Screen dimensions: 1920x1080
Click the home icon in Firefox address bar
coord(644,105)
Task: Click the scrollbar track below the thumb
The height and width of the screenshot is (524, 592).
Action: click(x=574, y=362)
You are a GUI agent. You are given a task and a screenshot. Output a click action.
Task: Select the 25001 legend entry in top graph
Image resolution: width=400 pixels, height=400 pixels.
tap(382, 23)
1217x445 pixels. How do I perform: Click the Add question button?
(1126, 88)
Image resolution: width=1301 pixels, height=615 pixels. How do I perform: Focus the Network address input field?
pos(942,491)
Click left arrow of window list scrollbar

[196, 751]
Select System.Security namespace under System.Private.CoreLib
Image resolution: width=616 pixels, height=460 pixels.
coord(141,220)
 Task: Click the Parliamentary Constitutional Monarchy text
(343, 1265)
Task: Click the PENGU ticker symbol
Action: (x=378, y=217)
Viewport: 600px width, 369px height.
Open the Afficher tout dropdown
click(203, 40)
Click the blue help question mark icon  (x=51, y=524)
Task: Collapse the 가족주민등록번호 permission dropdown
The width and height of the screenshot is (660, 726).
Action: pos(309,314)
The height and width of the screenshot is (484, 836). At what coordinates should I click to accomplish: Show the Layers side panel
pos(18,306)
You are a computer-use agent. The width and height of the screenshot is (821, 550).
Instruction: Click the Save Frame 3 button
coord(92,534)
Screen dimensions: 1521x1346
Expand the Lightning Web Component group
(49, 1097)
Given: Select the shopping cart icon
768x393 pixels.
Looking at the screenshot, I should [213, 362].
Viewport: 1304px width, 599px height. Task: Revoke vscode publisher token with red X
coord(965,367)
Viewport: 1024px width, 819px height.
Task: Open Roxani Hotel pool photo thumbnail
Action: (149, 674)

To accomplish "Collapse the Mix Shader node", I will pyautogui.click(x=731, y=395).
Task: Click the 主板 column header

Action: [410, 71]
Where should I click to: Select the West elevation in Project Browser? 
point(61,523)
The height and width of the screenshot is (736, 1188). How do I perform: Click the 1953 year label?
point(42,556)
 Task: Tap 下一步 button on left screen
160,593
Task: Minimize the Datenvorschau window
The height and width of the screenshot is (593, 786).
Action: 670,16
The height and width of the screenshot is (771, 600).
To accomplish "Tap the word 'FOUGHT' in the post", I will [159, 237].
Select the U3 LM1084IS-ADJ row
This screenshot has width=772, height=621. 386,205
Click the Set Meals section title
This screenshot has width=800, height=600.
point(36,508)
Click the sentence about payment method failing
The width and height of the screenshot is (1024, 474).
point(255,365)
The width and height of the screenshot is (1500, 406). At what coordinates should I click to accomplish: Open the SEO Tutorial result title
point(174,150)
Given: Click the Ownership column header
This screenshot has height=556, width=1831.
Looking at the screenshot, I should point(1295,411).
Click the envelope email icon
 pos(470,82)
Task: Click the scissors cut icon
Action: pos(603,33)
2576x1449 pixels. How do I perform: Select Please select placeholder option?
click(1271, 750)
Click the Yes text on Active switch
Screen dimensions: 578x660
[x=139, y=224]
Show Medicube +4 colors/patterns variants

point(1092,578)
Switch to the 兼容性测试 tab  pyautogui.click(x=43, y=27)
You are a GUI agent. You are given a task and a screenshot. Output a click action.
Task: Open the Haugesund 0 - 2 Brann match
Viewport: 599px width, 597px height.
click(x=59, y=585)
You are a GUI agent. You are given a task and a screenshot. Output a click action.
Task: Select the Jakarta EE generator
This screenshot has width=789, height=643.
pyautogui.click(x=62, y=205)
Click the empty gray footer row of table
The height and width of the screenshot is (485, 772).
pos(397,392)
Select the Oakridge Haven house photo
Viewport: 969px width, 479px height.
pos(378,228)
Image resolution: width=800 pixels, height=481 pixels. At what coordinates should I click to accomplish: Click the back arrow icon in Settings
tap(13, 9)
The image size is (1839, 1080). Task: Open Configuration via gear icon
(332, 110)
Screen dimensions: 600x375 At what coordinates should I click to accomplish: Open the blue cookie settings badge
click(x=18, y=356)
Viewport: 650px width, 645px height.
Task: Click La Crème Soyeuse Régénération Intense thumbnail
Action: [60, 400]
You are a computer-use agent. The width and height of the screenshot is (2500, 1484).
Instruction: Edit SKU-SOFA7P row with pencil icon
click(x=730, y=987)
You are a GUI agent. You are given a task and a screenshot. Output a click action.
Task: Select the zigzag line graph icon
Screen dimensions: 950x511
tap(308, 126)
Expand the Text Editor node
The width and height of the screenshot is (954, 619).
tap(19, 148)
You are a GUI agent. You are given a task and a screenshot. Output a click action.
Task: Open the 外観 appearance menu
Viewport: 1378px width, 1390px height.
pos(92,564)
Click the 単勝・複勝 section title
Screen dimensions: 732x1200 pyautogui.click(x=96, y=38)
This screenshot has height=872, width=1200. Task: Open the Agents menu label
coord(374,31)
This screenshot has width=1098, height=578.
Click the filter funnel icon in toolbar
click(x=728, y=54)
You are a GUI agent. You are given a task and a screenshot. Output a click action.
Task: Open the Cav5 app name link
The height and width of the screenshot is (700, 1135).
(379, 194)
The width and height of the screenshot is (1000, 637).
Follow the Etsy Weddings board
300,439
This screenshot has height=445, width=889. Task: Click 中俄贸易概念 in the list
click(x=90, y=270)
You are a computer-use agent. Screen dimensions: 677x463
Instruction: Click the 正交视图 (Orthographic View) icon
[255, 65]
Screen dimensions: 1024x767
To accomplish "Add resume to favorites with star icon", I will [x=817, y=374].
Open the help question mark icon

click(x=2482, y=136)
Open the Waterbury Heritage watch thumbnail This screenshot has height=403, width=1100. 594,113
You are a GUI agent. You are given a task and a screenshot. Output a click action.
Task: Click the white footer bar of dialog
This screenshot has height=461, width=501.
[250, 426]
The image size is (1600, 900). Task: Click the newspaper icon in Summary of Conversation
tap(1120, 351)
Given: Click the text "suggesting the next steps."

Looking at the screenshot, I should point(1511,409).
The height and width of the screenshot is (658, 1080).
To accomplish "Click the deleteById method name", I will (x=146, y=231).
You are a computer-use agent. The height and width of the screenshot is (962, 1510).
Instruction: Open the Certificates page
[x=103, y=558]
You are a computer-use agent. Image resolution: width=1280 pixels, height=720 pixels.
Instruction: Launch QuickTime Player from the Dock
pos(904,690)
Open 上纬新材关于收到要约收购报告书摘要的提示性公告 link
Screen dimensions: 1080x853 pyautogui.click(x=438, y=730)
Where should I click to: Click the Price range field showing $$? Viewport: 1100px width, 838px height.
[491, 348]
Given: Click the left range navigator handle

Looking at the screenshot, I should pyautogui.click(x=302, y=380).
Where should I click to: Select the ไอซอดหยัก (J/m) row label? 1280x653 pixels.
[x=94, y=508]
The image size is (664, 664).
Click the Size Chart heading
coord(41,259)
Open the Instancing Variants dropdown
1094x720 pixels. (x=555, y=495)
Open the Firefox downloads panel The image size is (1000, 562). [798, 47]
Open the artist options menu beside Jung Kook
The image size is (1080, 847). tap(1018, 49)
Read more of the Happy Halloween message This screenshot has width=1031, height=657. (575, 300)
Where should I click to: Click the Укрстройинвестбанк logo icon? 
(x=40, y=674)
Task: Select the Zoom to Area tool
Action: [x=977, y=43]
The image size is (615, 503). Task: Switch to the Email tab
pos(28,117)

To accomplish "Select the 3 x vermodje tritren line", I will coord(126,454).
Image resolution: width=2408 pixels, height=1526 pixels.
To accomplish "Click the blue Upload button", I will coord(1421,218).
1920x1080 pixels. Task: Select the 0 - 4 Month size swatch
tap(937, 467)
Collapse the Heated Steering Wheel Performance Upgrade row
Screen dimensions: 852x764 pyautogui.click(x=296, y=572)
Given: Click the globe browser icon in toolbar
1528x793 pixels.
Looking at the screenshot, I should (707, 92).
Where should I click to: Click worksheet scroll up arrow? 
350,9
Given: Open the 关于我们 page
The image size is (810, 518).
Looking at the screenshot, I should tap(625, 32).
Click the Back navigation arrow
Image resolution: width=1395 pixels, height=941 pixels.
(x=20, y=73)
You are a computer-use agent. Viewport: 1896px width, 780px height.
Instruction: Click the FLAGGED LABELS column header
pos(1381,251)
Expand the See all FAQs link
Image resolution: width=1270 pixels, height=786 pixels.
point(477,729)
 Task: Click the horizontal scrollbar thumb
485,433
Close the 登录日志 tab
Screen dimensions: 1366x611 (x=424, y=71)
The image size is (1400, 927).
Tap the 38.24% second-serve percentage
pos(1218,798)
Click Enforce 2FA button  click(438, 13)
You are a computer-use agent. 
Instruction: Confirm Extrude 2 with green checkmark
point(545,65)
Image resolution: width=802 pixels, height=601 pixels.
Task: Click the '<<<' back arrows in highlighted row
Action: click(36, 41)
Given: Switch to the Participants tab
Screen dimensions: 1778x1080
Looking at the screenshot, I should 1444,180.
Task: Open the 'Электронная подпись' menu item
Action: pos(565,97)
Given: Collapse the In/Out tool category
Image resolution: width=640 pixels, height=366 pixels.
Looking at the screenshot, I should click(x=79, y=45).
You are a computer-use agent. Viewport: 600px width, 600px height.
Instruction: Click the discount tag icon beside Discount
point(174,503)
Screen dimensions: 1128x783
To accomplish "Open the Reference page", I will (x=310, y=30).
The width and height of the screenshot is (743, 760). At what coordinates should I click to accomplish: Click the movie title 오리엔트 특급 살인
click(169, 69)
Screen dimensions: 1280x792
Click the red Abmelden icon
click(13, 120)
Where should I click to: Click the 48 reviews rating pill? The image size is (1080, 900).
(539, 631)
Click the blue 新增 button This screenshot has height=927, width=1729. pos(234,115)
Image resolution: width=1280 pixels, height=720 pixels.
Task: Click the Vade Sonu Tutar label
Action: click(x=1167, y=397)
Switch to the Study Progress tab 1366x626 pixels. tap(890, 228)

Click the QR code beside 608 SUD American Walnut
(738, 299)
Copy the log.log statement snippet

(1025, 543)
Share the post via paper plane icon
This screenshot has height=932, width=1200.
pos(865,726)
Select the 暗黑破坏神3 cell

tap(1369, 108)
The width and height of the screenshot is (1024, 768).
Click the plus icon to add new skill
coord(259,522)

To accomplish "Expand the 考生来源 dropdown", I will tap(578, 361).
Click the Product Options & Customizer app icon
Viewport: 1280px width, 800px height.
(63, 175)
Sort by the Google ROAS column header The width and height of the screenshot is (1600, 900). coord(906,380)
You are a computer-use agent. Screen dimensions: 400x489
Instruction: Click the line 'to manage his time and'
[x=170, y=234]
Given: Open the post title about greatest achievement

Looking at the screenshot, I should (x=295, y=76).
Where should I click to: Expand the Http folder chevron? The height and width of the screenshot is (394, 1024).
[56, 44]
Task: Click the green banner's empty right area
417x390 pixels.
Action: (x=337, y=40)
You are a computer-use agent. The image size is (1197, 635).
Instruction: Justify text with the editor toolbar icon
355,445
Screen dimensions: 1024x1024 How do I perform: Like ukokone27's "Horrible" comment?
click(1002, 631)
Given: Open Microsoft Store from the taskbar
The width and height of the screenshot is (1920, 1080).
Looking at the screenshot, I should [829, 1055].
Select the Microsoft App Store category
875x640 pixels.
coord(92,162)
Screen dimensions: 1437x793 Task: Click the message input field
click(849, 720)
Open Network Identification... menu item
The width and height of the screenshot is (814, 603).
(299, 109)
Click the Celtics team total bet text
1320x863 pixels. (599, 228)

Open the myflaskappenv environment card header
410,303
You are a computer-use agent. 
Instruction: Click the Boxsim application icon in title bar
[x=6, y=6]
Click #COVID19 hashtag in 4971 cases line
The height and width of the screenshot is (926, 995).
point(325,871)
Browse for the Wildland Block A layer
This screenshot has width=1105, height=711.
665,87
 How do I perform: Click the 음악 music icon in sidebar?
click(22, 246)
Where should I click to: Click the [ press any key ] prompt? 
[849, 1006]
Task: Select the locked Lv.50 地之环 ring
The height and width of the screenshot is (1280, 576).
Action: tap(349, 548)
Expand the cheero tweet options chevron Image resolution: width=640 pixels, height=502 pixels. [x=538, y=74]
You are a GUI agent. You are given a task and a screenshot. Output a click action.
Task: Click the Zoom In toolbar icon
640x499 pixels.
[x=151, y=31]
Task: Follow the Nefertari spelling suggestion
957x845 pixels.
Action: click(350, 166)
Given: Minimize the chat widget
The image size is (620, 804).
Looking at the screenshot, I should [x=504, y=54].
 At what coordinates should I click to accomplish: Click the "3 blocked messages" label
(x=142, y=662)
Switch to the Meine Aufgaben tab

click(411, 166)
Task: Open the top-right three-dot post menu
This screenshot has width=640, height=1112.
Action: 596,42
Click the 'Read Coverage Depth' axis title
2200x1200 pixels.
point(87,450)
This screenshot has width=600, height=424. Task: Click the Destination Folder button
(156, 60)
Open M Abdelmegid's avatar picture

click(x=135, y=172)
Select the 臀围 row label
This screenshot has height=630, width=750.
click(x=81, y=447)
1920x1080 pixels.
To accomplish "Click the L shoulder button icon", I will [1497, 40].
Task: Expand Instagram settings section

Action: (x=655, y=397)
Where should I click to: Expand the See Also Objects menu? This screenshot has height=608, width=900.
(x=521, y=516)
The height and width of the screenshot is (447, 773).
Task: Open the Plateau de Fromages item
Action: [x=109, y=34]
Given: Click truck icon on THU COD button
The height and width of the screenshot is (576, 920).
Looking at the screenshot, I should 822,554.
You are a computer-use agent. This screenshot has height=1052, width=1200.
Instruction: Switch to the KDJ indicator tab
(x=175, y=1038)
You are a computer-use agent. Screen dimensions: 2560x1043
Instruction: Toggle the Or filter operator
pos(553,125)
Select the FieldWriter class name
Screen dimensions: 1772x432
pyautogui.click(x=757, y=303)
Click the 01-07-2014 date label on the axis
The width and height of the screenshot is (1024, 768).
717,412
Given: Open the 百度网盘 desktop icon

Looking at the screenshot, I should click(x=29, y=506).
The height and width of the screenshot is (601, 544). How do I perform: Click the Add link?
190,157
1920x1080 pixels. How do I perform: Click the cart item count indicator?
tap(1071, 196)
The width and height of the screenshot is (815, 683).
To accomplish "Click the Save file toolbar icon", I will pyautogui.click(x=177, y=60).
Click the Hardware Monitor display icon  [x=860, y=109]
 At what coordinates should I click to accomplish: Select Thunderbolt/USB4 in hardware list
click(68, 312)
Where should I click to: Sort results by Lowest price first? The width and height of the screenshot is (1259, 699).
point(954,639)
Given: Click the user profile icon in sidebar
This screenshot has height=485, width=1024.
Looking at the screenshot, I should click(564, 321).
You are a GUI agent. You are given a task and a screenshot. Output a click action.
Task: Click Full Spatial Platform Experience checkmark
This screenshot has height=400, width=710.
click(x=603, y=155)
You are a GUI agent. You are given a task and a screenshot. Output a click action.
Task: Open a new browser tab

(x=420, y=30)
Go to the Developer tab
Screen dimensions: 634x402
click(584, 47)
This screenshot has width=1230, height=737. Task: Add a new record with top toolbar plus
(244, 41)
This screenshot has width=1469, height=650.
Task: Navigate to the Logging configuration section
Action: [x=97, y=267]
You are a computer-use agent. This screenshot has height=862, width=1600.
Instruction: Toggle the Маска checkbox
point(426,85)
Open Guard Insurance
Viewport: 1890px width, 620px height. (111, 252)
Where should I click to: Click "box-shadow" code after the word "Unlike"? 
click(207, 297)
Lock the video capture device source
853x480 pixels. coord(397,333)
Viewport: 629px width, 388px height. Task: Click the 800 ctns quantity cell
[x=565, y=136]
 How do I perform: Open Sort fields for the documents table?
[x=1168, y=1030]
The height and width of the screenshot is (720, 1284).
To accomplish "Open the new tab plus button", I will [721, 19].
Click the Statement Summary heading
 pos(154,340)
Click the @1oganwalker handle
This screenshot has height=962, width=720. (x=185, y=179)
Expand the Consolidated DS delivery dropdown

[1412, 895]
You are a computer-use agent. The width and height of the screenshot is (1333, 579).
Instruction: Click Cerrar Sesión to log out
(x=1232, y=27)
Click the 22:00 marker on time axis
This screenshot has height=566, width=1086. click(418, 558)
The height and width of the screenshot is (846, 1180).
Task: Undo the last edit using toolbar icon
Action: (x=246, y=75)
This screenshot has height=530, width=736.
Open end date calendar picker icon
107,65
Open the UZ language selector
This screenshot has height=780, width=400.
========================================================================
* Requirement *
Looking at the material above, say how many of its lines include "Store", and give nothing besides the number.

* Written reply *
2